Only thing left to do now is wait for a reply from component suppliers and then work out the final board pricing. Good times! :-D
'Ohm+' board development status: Board tested OK but needs a 'killer' HDL application example..
Successfully tested the 128MB LPDDR RAM on the Ohm+ prototype @ 100MHz max. using CAS=2 (yay!). However, it does not meet timing at that rate nor does the test code support burst mode transfers (yet). Tweaked ram controller HDL needs more work before it will be viable for use in system application. Another (probably better and faster) alternative would be to use Lattice's own LPDDR controller IP, but apparently that is not free..
After adding numerous fixes to the PCB artwork, this board revision is also good enough IMHO for a pilot production run! Apart from RAM, it is 100% backwards compatible with the standard 'Ohm' board (which uses 32MB low-power SDRAM instead of 128MB LPDDR).

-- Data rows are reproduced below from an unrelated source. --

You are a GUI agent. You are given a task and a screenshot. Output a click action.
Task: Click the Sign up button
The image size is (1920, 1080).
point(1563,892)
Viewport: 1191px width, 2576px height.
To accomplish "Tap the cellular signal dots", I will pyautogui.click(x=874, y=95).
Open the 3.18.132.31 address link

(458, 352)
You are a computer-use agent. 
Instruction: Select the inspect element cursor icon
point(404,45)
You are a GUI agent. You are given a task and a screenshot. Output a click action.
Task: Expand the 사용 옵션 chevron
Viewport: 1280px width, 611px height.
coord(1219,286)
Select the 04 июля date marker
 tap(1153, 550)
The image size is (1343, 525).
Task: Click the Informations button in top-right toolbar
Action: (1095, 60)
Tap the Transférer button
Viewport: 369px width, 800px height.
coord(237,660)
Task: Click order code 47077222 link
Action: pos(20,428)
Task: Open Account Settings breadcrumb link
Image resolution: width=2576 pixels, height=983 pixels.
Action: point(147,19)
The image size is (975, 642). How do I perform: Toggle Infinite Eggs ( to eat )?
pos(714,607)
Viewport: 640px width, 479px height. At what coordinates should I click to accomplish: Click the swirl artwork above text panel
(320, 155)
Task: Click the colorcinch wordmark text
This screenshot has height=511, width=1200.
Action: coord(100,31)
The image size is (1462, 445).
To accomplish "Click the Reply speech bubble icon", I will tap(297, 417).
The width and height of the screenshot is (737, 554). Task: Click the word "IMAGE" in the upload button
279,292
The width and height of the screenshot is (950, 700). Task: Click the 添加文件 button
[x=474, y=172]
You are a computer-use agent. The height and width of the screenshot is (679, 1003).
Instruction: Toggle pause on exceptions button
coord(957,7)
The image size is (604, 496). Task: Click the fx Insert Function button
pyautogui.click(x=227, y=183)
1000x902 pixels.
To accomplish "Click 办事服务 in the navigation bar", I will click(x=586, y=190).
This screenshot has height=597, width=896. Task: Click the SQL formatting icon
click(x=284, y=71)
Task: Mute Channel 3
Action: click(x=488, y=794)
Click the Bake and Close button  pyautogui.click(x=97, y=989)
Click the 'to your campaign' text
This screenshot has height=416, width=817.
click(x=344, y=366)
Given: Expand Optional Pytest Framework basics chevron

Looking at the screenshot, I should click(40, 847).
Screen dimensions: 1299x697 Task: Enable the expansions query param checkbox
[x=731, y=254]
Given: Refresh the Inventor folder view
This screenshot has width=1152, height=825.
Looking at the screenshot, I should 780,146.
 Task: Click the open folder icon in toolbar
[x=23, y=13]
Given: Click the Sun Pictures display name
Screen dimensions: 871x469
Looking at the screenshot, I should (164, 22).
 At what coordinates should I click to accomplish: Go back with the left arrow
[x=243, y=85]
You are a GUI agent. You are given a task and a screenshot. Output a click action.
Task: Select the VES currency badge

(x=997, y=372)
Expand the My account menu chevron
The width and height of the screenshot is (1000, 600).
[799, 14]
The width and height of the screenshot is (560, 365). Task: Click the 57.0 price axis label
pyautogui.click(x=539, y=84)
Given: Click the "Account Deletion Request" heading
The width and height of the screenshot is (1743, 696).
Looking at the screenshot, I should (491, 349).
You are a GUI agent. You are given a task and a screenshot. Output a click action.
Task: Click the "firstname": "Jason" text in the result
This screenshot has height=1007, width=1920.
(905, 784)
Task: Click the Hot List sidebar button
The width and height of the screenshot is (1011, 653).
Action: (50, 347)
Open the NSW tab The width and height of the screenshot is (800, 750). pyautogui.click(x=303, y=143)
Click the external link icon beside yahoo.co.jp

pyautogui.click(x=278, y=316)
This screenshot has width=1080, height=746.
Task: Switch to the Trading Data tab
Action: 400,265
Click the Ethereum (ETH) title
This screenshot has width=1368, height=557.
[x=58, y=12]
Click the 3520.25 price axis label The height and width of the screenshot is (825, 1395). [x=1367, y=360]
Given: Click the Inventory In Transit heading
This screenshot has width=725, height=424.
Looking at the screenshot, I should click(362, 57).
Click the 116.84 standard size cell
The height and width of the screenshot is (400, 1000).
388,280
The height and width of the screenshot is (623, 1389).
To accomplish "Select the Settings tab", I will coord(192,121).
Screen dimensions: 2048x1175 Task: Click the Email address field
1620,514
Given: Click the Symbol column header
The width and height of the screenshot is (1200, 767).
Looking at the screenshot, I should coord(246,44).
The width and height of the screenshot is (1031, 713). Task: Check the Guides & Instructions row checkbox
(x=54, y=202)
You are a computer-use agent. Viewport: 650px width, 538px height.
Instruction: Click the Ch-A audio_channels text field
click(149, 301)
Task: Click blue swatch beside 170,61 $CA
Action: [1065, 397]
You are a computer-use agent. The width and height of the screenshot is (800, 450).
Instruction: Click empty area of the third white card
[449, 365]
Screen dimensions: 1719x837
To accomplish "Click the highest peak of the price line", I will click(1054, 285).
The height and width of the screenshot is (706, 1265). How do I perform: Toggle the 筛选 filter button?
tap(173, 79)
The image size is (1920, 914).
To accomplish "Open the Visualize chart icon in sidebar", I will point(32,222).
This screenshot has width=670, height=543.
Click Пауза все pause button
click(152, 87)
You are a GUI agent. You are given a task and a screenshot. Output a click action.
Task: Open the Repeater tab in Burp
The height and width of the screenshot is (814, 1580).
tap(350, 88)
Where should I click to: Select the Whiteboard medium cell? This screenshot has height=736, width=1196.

Summary: My 'Ohm' board is now ready for a small-scale production run. My 'Ohm+' PCB artwork is also ready but needs worthy working HDL examples to make it a viable platform. Therefore I will focus on taking the 'Ohm' board on to the next level, but also see what examples could be brought to Ohm+ as well as the Ohm...
Well, that's all for now. As soon as I know how much these boards will cost to make, I will post another update (hopefully soon). Watch this space! ;-)
Before I continue on with RAM testing on the Ohm+, thought I'd do some more testing of the Ohm board's ADC and PWM capabilities.
For this test, I knocked up a 'quick and dirty' Video overlay, with the FleaFPGA Ohm providing a 256x64 bitmap overlay for a video signal from a reverse parking camera. Here is a picture of the test setup:
As you can see, there isn't really much to it! :-)
In the above pic, RCA plug into the mini 'hat' is feeding into one of Flea Ohm's ADC inputs from the reversing camera (shown left). While the other RCA connection (bottom right) is connected to a PWM output pin with overlaid video driving a TV monitor (shown in the next picture.. :-).
Anyway, here's our test result... and the result was better than expected:
Admittedly, there is some noticeable loss in image quality as I am running the ADC and PWM @ approximately 6-7 bits resolution. However, I did not believe it would work as well as it did. While I am running the ADC and PWM sample clocks at 20% above normal (effectively over-clocking the ADC), I suspect there may be room for improved performance via tweaks to the hdl - tweaks that may allow the ADC to meet the FPGA's timing requirements at the faster sample clock. Still, it is good to see what Flea Ohm's humble ADC and PWM pins could be capable of..
Well, that's it for now - back to more testing! :-)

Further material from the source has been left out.